For many of us, the first time we talk about money with our kids (aka “ the money talk”) is when they are younger and we explain the benefits of saving some of their allowance. As they get older, we talk about the danger of credit card debt and understanding the value of delayed gratification when it comes to their pocketbook.
The bigger “money talk” comes later in life, usually with adult children, and has to do with creating a framework for future management of an inheritance, ensuring that mechanisms are available for managing wealth, and having resources that can continuously help with that goal. Talking about wealth can be awkward. Talking about wealth transfer even more so. However, a little awkwardness now may prevent a lot of awkwardness later. Preparing your children or grandchildren for managing their inheritance can be easier if the process is formalized with a family meeting and roles and priorities are defined. Getting everyone together for this meeting can serve as an introduction to a current wealth manager or attorney that is assisting the family. Whether or not the family plans to continue working with them after the inheritance is received, the potential heirs know who the resources are and how to contact them which will help with the eventual transition.
Having an experienced Trust Officer from Garden State Trust Company attend this meeting creates an opportunity for the family to address objections and clarify the reasoning that went into the estate plan. It also affords you the opportunity to have a knowledgeable professional posing questions or be ready to jump in to support with nuance as you lead the meeting. Some of the basic types of questions that should be addressed are as follows:
- Are the assets going to be managed externally or internally?
- Are the assets going to be managed by multiple parties or a single party?

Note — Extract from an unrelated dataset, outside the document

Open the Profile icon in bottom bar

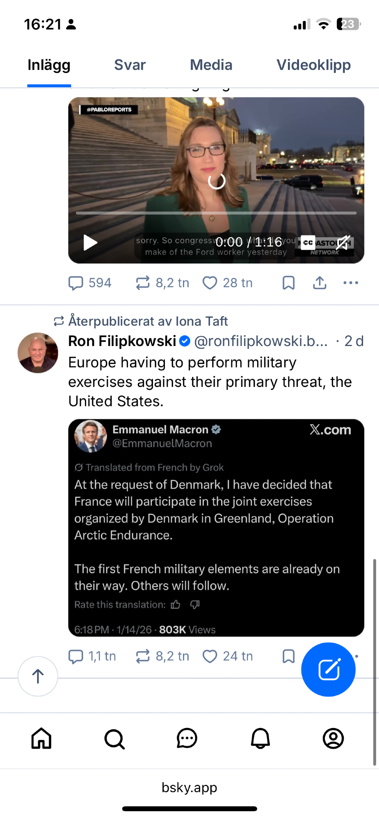pyautogui.click(x=333, y=738)
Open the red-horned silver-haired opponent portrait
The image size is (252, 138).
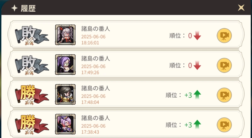click(65, 35)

- Will any children object to the costs of management? If a family member will be in charge, what compensation is appropriate?
- Will any beneficiaries want a full inheritance immediately, or object to having a single trust to continue to manage the assets?
When more complex questions come up, a trust officer can help explain the reasoning in order to reduce confusion or anxiety. The formality they bring makes it seem as though these are standard questions and issues to consider. Here are a couple of examples and the reasoning that could be behind them:
Will there be any objections to an unequal division of assets? Managing this perception is often about getting in front of it and explaining that it does not signify preference or love. Perhaps some beneficiaries received more support during life and this is a balancing of the scales. Perhaps one heir has a greater need, such as a special needs grandchild. Perhaps there is a desire to move a family business fully into the hands of the child with an active role, excluding other children to reduce conflict, but providing them with a larger portion of the liquid assets of the estate.
Will a portion or all of the estate be put toward philanthropic goals? Similarly, charitable giving is not choosing those goals over the children, but rather recognizing that there is greater need and that the children are already successful enough not to need more. Some might consider setting up a fund the beneficiaries can have input on in order to promote their own philanthropic desires.
Having a family meeting doesn’t necessarily mean that it’s a discussion on what should be done either, it may only be about informing beneficiaries about the upcoming plan. Either way, it provides an opportunity to ask questions and gain a clearer understanding of what needs to be done moving forward, and the knowledge of who to contact for continued guidance of asset management. This “money talk” may help transform an inheritance from a sudden windfall to a lasting legacy.